Dont Ever Cry.

3 pale blue eyes.


Uma hora depois que iniciei minha caminhada, me vi na frente da casa de Courtney. Uma estranha aglomeração havia se formado ali. Logo vi que havia ambulâncias, pessoas chorando e Frances parada em frente à casa.

Ela estava pálida, com os lábios brancos e uma fita de vídeo na mão. As lágrimas não paravam de cair de seus olhos, involuntariamente.

-- AH, MAS QUE PORRA!

Saí empurrando todos que via na minha frente. Slash estava atrás de mim, provavelmente já tinha ficado sabendo. Cheguei até Frances e a abracei.

-- Mamãe... Ela não está bem.

Olhei para o lado e vi uma maca saindo da casa com o corpo de Courtney imóvel, pálido e gelado. Como o corpo de Kurt há alguns meses.
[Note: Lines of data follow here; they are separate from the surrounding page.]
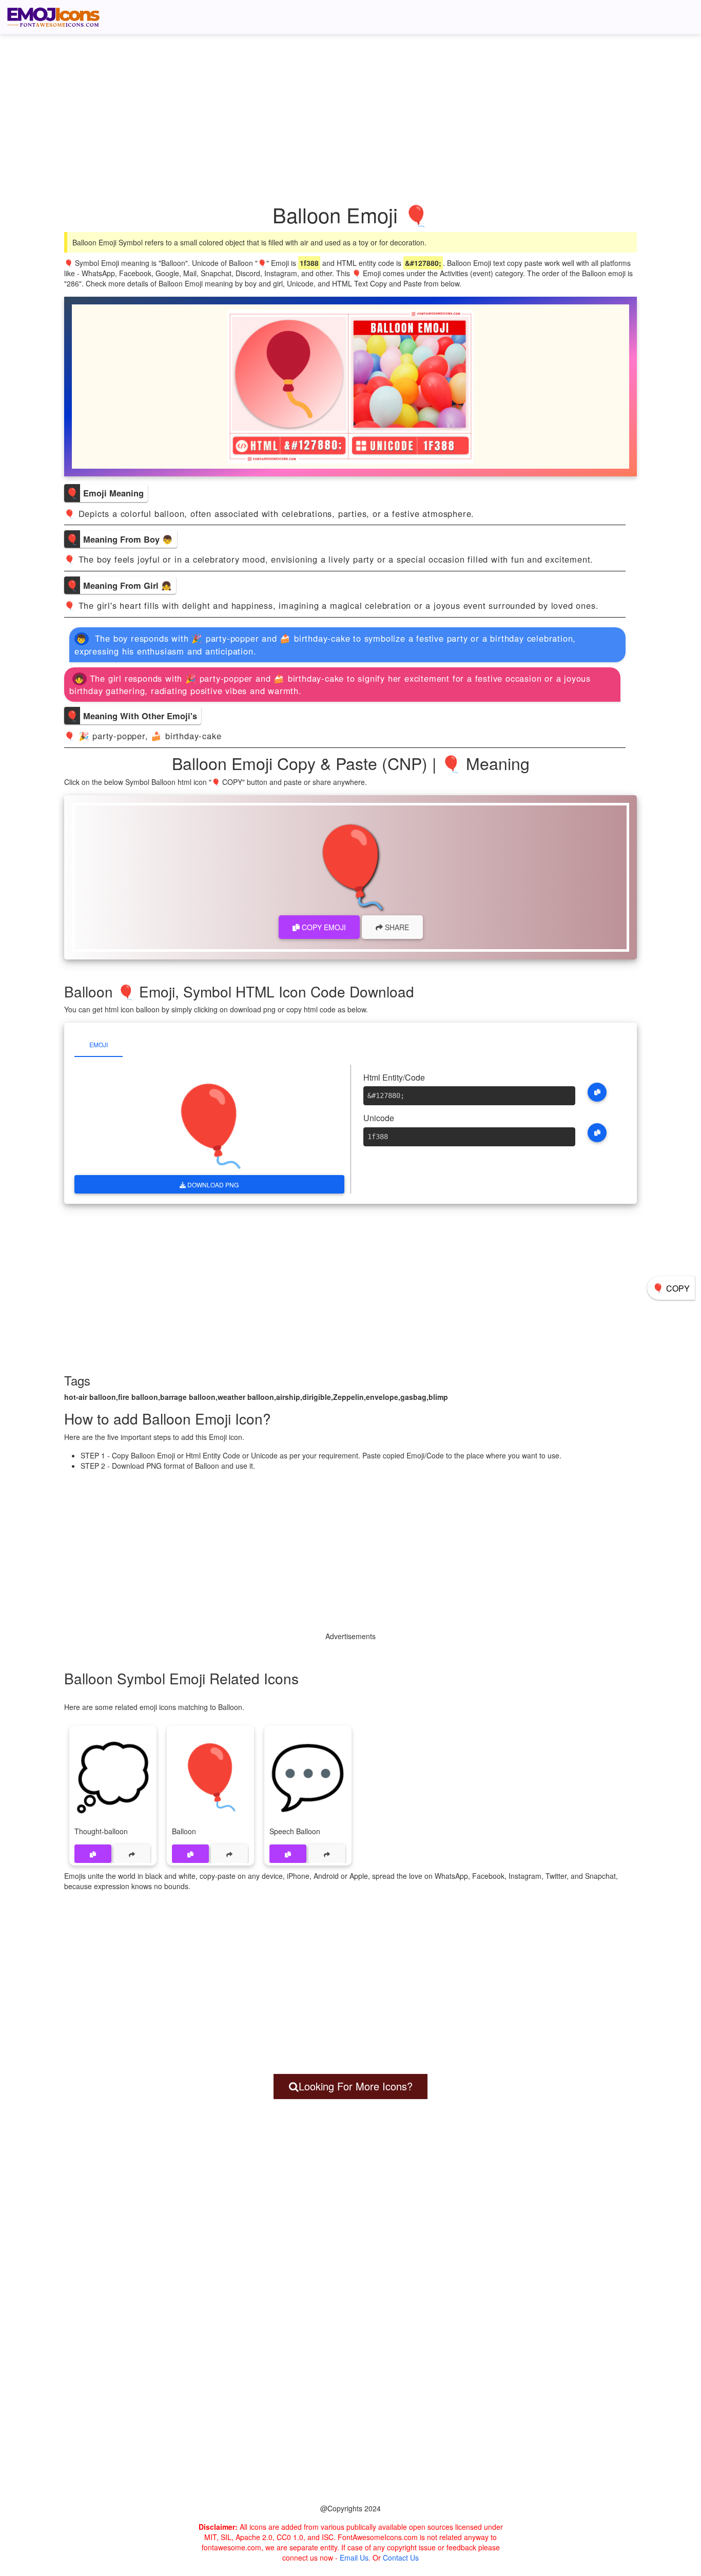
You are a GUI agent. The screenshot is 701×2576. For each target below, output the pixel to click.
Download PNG (212, 1184)
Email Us (354, 2557)
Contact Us (401, 2557)
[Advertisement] (356, 105)
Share (396, 927)
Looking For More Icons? (356, 2086)
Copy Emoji (323, 927)
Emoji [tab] (98, 1044)
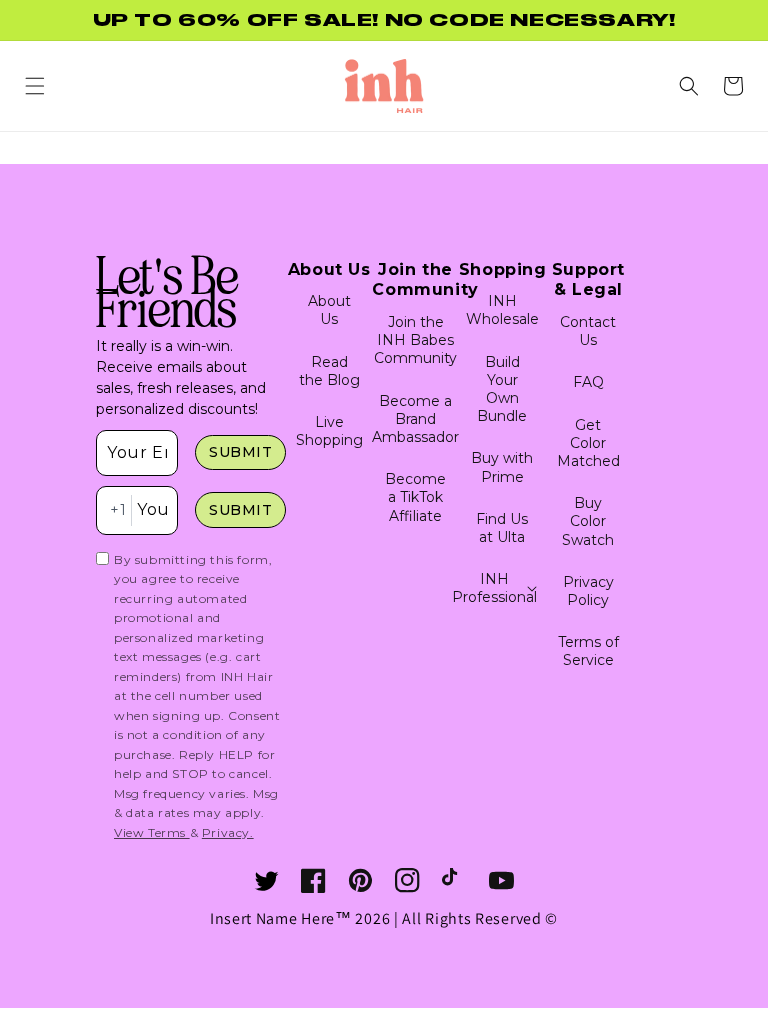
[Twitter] (266, 880)
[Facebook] (313, 880)
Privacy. (228, 832)
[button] (35, 86)
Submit (241, 452)
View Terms (152, 832)
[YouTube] (501, 880)
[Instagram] (407, 880)
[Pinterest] (360, 880)
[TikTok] (454, 880)
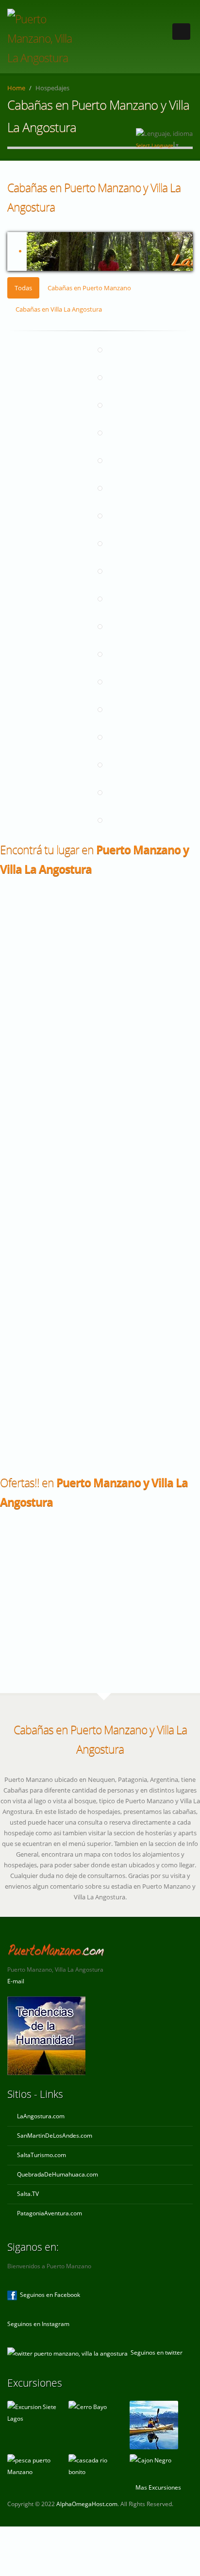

-- Fica com ela! – falei para Slash e saí correndo atrás da maca, com as lágrimas embaçando minha visão. Courtney estava com os olhos abertos. Lindos olhos azuis acinzentados... Abracei o corpo morto de Courtney e dei um beijo em sua boca pálida. – Há quanto tempo ela morreu?

-- Umas 2 horas.

-- POR QUE NINGUÉM ME LIGOU?

-- Não sabíamos que o senhor estava relacionado com ela. E como não sabíamos de nada sobre ela, ligamos para a gravadora do Hole e bem... A notícia se espalhou.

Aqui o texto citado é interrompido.